[RFC PATCH v6 29/35] KVM: arm64: Pin the SPE buffer in the host and map it at stage 2

James Clark james.clark at linaro.org
Tue Jan 13 06:18:40 PST 2026



On 12/01/2026 12:01 pm, Alexandru Elisei wrote:
> Hi James,
> 
> On Fri, Jan 09, 2026 at 04:29:33PM +0000, James Clark wrote:
>>
>>
>> On 14/11/2025 4:07 pm, Alexandru Elisei wrote:
>>> If the SPU encounters a translation fault when it attempts to write a
>>> profiling record to memory, it stops profiling and asserts the PMBIRQ
>>> interrupt.  Interrupts are not delivered instantaneously to the CPU, and
>>> this creates a profiling blackout window where the profiled CPU executes
>>> instructions, but no samples are collected.
>>>
>>> This is not desirable, and the SPE driver avoids it by keeping the buffer
>>> mapped for the entire the profiling session.
>>>
>>> KVM maps memory at stage 2 when the guest accesses it, following a fault on
>>> a missing stage 2 translation, which means that the problem is present in a
>>> SPE enabled virtual machine. Worse yet, the blackout windows are
>>> unpredictable: the guest profiling the same process can during one
>>> profiling session, not trigger any stage 2 faults (the entire buffer memory
>>> is already mapped at stage 2), but worst case scenario, during another
>>> profiling session, trigger stage 2 faults for every record it attempts to
>>> write (if KVM keeps removing the buffer pages from stage 2), or something
>>> in between - some records trigger a stage 2 fault, some don't.
>>>
>>> The solution is for KVM to follow what the SPE driver does: keep the buffer
>>> mapped at stage 2 while ProfilingBufferEnabled() is true. To accomplish
>>
>> Hi Alex,
>>
>> The problem is that the driver enables and disables the buffer every time
>> the target process is switched out unless you explicitly ask for per-CPU
>> mode. Is there some kind of heuristic you can add to prevent pinning and
>> unpinning unless something actually changes?
>>
>> Otherwise it's basically unusable with normal perf commands and larger
>> buffer sizes. Take these basic examples were I've added a filter so no SPE
>> data is even recorded:
>>
>>   $ perf record -e arm_spe/min_latency=1000,event_filter=10/ -m,256M --\
>>       true
>>
>> On a kernel with lockep and kmemleak etc this takes 20s to complete.
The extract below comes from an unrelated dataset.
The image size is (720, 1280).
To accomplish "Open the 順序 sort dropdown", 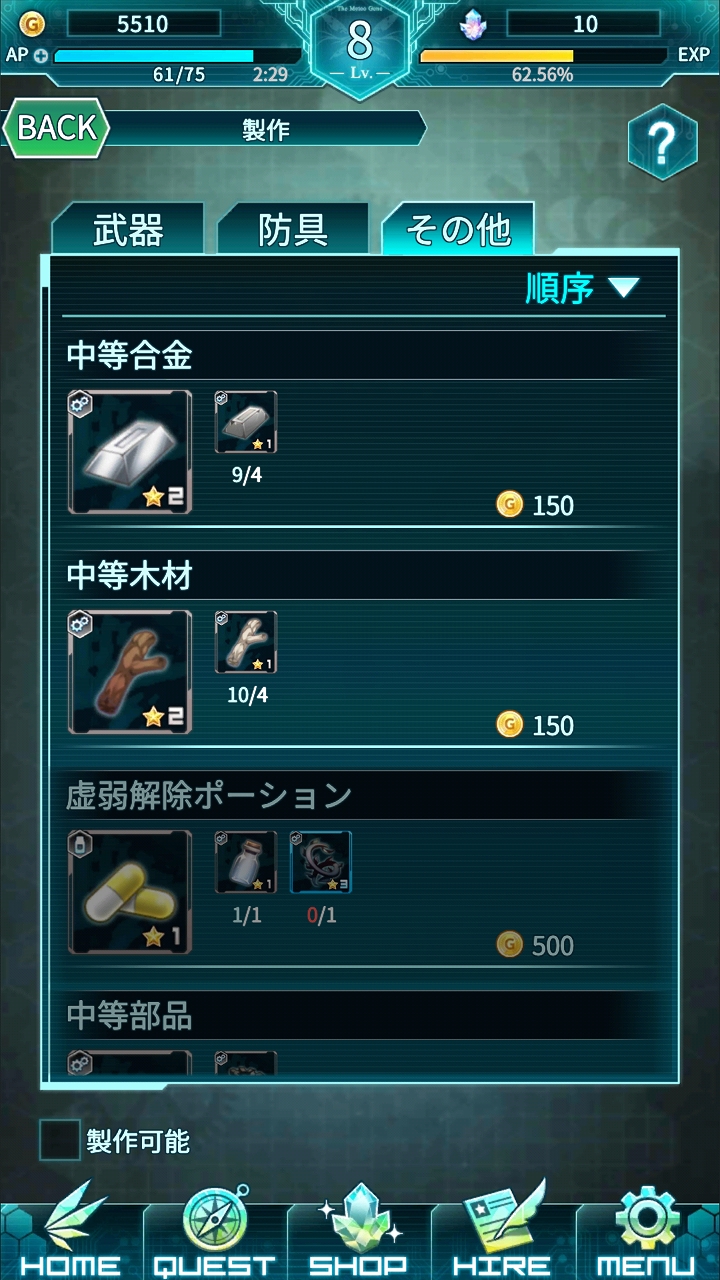I will pyautogui.click(x=582, y=288).

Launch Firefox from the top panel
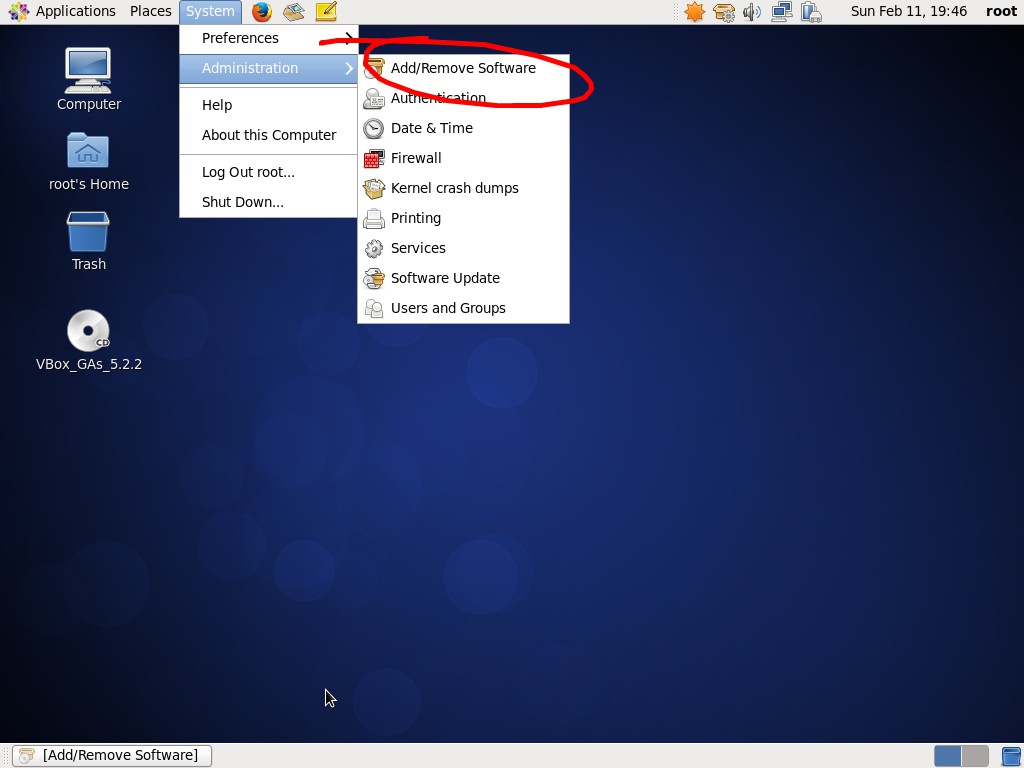[262, 12]
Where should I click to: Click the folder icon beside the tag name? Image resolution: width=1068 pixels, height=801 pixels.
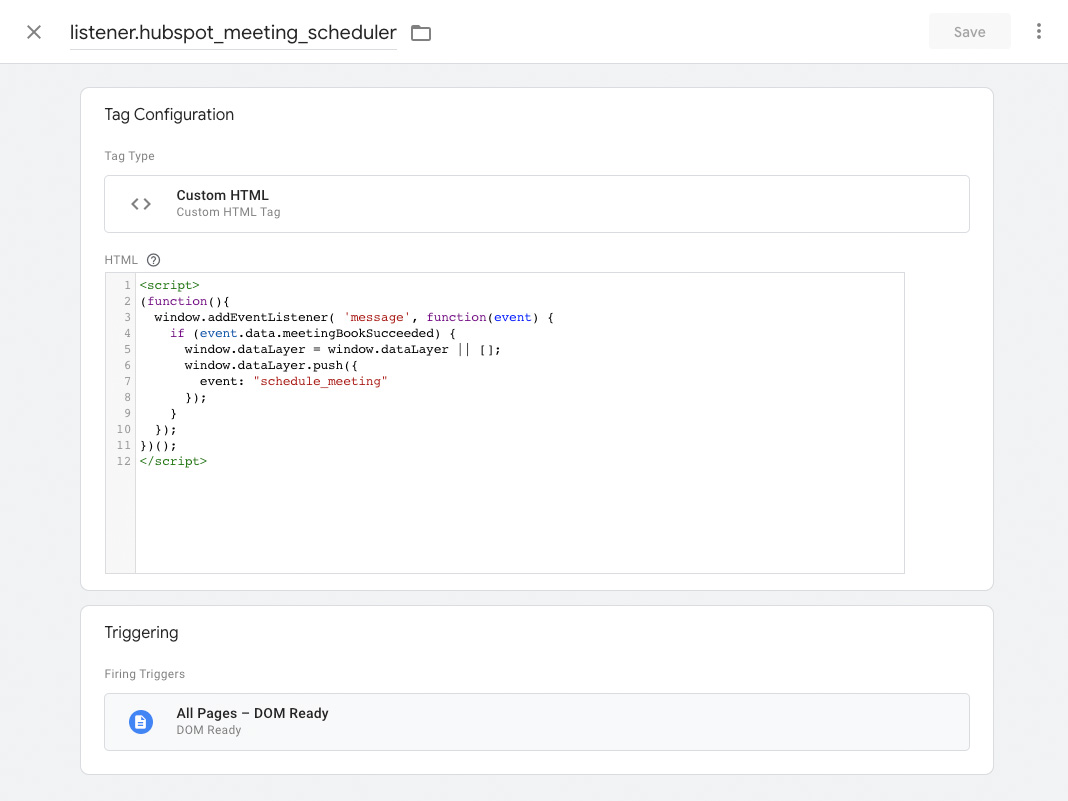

On a
>> normal kernel build it still takes 4s.
>>
>> Much worse is anything more complicated than just 'true' which will have
>> more context switching:
>>
>> $ perf record -e arm_spe/min_latency=1000,event_filter=10/ -m,256M --\
>>      perf stat true
>>
>> This takes 3 minutes or 50 seconds to complete (with and without kernel
>> debugging features respectively)
>>
>> For comparison, running these on the host all take less than half a second.
>> I measured each pin/unpin taking about 0.2s and the basic 'true' example
>> resulting in 100 context switches which adds up to the 20s.
>>
>> Another interesting stat is that the second example says 'true' ends up
>> running at an average clock speed of 4Mhz:
>>
>>            12683357      cycles   #    0.004 GHz
>>
>> You also get warnings like this
>>
>>   rcu: INFO: rcu_preempt detected stalls on CPUs/tasks:
>>   rcu: 	Tasks blocked on level-0 rcu_node (CPUs 0-0): P53/1:b..l
>>   rcu: 	(detected by 0, t=6503 jiffies, g=8461, q=43 ncpus=1)
>>   task:perf            state:R  running task     stack:0     pid:53 tgid:53
>> ppid:52     task_flags:0x400000 flags:0x00000008
>>   Call trace:
>>    __switch_to+0x1b8/0x2d8 (T)
>>    __schedule+0x8b4/0x1050
>>    preempt_schedule_common+0x2c/0xb8
>>    preempt_schedule+0x30/0x38
>>    _raw_spin_unlock+0x60/0x70
>>    finish_fault+0x330/0x408
>>    do_pte_missing+0x7d4/0x1188
>>    handle_mm_fault+0x244/0x568
>>    do_page_fault+0x21c/0x548
>>    do_translation_fault+0x44/0x68
>>    do_mem_abort+0x4c/0x100
>>    el0_da+0x58/0x200
>>    el0t_64_sync_handler+0xc0/0x130
>>    el0t_64_sync+0x198/0x1a0
> 
> This is awful, I was able to reproduce it.
> 
>>
>> If we can't add a heuristic to keep the buffer pinned, it almost seems like
>> the random blackouts would be preferable to pinning being so slow.
> 
> I guess I could make it so the memory is kept pinned when the buffer is
> disabled. And then unpin that memory only when the guest enables a buffer that
> doesn't intersect with it. And also have a timer to unpin memory so it doesn't
> stay pinned forever, together with some sort of memory aging mechanism. This is
> getting to be very complex.
> 
> And all of this still requires walking the guest's stage 1
> each time the buffer is enabled, because even though the VAs might be the same,
> the VA->IPA mappings might have changed.
> 
> I'll try to prototype something, see if I can get an improvement.
> 
> Question: if having a large buffer is an issue, couldn't the VMM just restrict
> the buffer size? Or having a large buffer size is that important?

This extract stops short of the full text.